My 8-year-old son Seth and I were out at a baseball game on Saturday when he suddenly turned to me and said, “Mom, I feel like a goy.”
I was horrified. It never, ever occurs to me not to feel like a Jew. I feel like a Jew the same way I feel like a woman–it’s who I am. When I left the Hasidic community three years ago, people called me a shiksa and said that wasn’t Jewish anymore, that I looked like a goy. It had no meaning to me. It was like telling me I’m not a mother. You can’t tell me that. You can’t tell me I’m not who I am. In fact, since I left Orthodoxy, the more I’ve learned and expanded my horizons, the more I identified with the Jewish feminist movement, the Jewish progressive movement, Jewish literature, Jewish humanism, Jewish values, Zionism, and the Jewish yentas at my Jewish gym.
So I nuzzled Seth’s hair and said, “Honey, why would you ever feel like a goy?”
Seth shrugged and said, “Because we are moving away from the culture more and more and doing less and less. I have no yarmulke, it is Shabbos and we came to a game. It feels like I’m a goy.”
He wasn’t sad, but he had this familiar tone that belied guilt or a feeling that you’re doing something wrong. Because he is around so many Orthodox friends and relatives, he absorbs messages about Judaism being rooted in Orthodox ritual. I wanted to argue, “Why does that make you a goy? Why does a piece of fabric on someone’s head define if they are a Jew or not? Why does spending a pleasant Saturday with your mom waiting for fireworks and eating too much popcorn mean you are any less a part of the Jewish people? Why?
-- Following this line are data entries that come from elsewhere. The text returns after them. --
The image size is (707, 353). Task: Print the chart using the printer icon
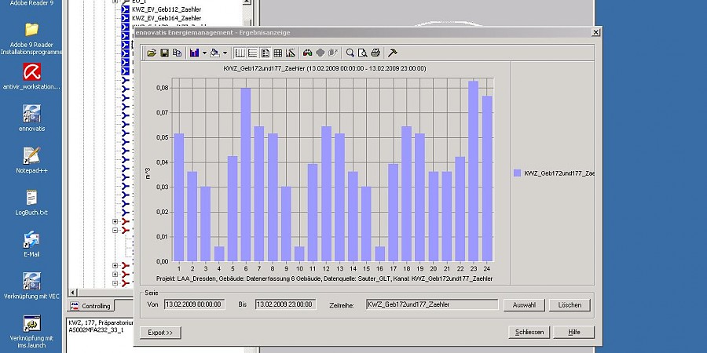point(375,53)
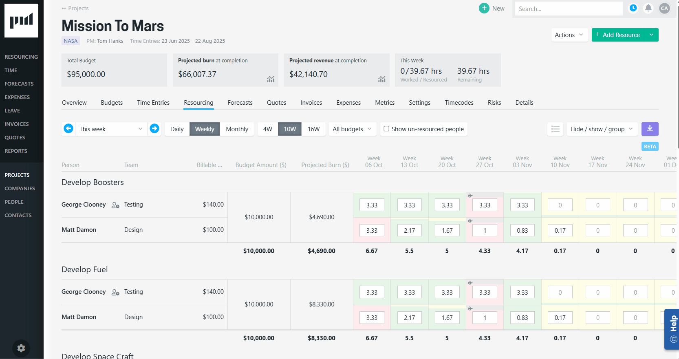
Task: Open the Hide / show / group dropdown
Action: (602, 129)
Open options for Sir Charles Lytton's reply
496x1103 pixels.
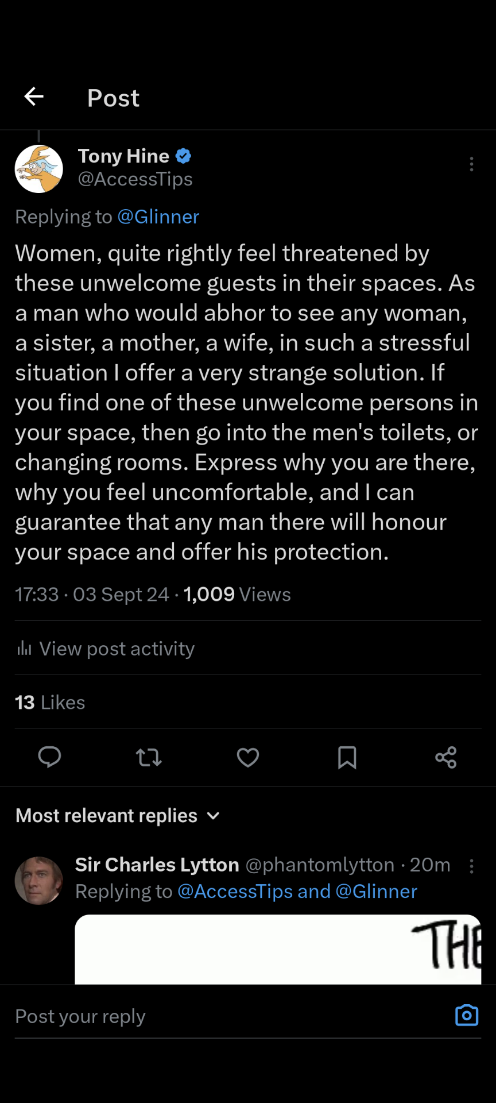471,866
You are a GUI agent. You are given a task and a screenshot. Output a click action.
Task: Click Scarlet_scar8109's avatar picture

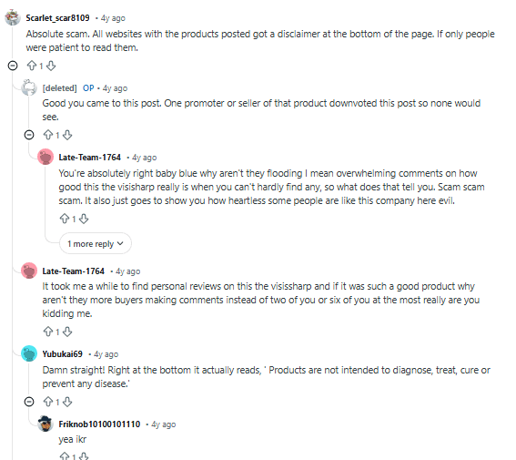click(13, 17)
Why did Judaism get reduced to a set of restrictions and instructions?”
But I didn’t say that, because it would ignore my son’s very valid concern: that being Jewish is traditionally associated with ritual and tradition, and that moving away from the tradition can feel like moving away from Judaism. I know that for a child, the very tangible and visible manifestations of Judaism are so strong, and that when the symbolism goes away, the feeling can be that Judaism goes away too. I know many adults who feel the same way, too.
Yet, to me, being Jewish seems to be simply about an identity. I don’t need to wear a pink tutu to the baseball game to know I’m a woman and I don’t need to wear a sheitel (wig) to know I’m a Jew. Yet, yet, I have no way to explain why I am Jewish. Why, if I don’t observe Jewish tradition, am I any different from non-Jews? How do I explain what makes me any more Jewish from my Lutheran neighbor Bill or my Catholic neighbor Jerry or our Protestant friend Fred?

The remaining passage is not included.